_Stated exercise_:
Rewrite the data from its start through the line containing "Breakfast is located", replacing "Provide" with "Give" and leaving everything else unchanged.

>> Begin Records

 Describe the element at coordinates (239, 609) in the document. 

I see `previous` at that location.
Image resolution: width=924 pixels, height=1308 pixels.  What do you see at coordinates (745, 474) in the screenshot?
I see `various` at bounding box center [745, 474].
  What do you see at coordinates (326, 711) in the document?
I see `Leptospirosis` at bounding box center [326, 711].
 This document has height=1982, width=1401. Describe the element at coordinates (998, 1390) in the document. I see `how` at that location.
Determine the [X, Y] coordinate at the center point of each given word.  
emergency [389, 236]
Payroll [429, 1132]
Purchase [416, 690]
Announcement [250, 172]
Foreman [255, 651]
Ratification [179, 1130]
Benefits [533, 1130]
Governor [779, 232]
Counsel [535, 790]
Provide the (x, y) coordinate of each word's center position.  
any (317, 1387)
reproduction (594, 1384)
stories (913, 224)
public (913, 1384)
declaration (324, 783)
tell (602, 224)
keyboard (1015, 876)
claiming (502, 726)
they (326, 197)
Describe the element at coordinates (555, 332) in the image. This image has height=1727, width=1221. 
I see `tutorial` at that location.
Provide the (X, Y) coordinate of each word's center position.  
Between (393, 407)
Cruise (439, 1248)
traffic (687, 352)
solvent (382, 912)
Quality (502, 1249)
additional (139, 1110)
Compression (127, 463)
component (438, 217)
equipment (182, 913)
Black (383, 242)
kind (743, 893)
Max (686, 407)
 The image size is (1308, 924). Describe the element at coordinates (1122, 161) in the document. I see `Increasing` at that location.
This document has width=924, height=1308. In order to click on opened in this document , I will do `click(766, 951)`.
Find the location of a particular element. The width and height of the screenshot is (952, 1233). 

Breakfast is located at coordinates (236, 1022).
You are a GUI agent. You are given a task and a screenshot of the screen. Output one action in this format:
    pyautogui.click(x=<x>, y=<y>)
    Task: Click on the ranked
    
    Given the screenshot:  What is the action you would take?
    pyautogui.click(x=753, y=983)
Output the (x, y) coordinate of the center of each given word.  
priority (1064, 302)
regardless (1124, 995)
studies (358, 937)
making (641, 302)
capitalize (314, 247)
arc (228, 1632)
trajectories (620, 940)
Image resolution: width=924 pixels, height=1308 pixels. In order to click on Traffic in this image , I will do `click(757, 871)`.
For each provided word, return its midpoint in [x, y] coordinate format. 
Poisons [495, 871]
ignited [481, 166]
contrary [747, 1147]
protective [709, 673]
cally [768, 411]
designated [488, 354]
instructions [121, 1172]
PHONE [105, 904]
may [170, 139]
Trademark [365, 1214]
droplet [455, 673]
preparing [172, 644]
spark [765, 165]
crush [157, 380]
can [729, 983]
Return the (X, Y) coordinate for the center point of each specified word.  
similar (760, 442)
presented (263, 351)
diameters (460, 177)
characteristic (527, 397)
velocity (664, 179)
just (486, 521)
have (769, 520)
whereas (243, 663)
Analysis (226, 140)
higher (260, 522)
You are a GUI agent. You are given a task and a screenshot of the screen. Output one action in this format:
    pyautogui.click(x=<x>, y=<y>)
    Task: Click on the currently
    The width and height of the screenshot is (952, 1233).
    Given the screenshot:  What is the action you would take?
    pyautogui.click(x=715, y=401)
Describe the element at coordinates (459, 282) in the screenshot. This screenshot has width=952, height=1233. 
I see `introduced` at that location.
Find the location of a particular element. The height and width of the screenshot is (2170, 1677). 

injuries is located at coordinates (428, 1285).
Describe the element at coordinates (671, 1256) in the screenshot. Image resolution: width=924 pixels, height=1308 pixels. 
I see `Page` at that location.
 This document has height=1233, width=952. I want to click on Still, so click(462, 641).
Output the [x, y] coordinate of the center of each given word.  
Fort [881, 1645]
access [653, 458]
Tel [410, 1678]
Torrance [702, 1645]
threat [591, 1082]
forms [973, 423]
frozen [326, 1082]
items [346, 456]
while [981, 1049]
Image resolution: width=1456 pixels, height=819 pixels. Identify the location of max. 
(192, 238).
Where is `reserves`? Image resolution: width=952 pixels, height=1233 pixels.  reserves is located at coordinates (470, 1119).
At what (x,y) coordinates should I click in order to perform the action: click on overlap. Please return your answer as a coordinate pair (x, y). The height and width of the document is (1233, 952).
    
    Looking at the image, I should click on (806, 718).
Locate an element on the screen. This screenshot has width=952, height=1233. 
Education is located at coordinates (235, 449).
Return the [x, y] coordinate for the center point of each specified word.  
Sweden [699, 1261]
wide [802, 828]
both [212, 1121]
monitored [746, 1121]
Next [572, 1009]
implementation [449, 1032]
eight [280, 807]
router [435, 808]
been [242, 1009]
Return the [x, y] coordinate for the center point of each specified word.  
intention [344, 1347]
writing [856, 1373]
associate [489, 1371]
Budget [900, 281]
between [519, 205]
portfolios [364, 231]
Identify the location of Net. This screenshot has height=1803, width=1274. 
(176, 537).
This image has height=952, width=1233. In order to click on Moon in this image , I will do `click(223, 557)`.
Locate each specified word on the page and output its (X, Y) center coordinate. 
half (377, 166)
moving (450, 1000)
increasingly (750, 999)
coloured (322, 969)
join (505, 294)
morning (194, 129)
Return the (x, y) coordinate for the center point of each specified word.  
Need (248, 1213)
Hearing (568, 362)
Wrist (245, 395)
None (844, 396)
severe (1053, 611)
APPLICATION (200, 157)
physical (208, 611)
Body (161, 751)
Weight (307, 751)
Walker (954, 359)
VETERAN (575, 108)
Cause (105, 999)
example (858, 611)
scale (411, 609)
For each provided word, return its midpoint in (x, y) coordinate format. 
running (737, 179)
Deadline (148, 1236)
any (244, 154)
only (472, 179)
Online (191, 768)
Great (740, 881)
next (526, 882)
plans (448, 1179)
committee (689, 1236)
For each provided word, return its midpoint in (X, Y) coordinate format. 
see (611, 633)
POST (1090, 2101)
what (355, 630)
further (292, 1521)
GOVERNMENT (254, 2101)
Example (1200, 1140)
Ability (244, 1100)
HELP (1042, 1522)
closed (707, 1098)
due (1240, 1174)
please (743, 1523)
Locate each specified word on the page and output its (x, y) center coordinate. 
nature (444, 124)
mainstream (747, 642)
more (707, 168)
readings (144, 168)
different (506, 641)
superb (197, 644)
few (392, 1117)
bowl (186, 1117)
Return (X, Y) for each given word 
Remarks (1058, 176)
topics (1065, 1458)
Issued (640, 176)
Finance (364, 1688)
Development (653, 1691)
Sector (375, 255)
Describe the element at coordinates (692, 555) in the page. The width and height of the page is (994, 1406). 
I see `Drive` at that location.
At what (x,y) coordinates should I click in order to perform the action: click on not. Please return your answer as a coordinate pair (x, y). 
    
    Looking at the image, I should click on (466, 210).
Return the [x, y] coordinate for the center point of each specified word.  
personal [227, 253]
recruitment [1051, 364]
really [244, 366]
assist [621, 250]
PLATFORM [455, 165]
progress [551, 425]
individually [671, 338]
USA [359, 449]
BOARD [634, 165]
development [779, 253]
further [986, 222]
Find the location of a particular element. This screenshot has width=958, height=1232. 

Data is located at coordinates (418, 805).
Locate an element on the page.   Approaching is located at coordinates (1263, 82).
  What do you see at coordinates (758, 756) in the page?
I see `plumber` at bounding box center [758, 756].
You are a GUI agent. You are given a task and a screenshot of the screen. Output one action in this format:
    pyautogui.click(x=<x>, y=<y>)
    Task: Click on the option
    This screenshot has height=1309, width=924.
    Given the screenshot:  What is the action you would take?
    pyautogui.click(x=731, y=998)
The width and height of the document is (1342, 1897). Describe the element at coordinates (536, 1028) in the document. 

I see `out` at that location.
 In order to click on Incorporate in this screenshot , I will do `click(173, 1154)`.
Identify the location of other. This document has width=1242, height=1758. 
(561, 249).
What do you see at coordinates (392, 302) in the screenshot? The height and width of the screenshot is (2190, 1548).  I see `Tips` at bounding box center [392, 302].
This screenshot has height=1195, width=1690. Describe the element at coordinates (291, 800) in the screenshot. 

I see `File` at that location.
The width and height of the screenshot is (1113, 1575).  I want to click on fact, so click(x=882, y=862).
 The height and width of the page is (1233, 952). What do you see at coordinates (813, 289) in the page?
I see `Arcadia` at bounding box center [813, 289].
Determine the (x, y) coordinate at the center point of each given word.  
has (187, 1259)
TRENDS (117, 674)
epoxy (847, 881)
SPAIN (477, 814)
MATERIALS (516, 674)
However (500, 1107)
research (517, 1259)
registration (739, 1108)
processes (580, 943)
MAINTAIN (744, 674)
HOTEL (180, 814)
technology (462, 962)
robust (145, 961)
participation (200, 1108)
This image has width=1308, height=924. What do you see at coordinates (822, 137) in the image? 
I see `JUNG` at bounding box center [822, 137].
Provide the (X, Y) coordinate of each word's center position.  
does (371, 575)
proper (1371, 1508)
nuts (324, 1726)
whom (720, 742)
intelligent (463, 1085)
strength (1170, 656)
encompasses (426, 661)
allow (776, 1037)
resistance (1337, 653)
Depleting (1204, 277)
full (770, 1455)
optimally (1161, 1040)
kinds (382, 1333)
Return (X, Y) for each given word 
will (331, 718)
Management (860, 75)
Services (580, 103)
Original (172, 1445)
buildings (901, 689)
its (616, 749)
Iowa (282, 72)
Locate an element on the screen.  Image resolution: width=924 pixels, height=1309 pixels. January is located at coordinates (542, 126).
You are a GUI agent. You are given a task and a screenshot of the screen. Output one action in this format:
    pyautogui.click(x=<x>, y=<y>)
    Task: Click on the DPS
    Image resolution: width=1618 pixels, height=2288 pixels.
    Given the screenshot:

>> End Records

_Answer to the problem_:
 Describe the element at coordinates (239, 609) in the document. 

I see `previous` at that location.
Image resolution: width=924 pixels, height=1308 pixels.  What do you see at coordinates (745, 474) in the screenshot?
I see `various` at bounding box center [745, 474].
  What do you see at coordinates (326, 711) in the document?
I see `Leptospirosis` at bounding box center [326, 711].
 This document has height=1982, width=1401. Describe the element at coordinates (998, 1390) in the document. I see `how` at that location.
Determine the [X, Y] coordinate at the center point of each given word.  
emergency [389, 236]
Payroll [429, 1132]
Purchase [416, 690]
Announcement [250, 172]
Foreman [255, 651]
Ratification [179, 1130]
Benefits [533, 1130]
Governor [779, 232]
Counsel [535, 790]
Give the (x, y) coordinate of each word's center position.  
any (317, 1387)
reproduction (594, 1384)
stories (913, 224)
public (913, 1384)
declaration (324, 783)
tell (602, 224)
keyboard (1015, 876)
claiming (502, 726)
they (326, 197)
Describe the element at coordinates (555, 332) in the image. This image has height=1727, width=1221. 
I see `tutorial` at that location.
Give the (X, Y) coordinate of each word's center position.  
Between (393, 407)
Cruise (439, 1248)
traffic (687, 352)
solvent (382, 912)
Quality (502, 1249)
additional (139, 1110)
Compression (127, 463)
component (438, 217)
equipment (182, 913)
Black (383, 242)
kind (743, 893)
Max (686, 407)
 The image size is (1308, 924). Describe the element at coordinates (1122, 161) in the document. I see `Increasing` at that location.
This document has width=924, height=1308. In order to click on opened in this document , I will do `click(766, 951)`.
Find the location of a particular element. The width and height of the screenshot is (952, 1233). 

Breakfast is located at coordinates (236, 1022).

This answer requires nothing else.